[Stored data]
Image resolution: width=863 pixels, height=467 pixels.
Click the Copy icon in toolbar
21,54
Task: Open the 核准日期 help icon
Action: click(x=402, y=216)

[YOUR OBJECTIVE] Transcribe all of the entries without alteration.

[ANSWER SECTION]
Image resolution: width=863 pixels, height=467 pixels.
Click the Copy icon in toolbar
21,54
Task: Open the 核准日期 help icon
Action: click(x=402, y=216)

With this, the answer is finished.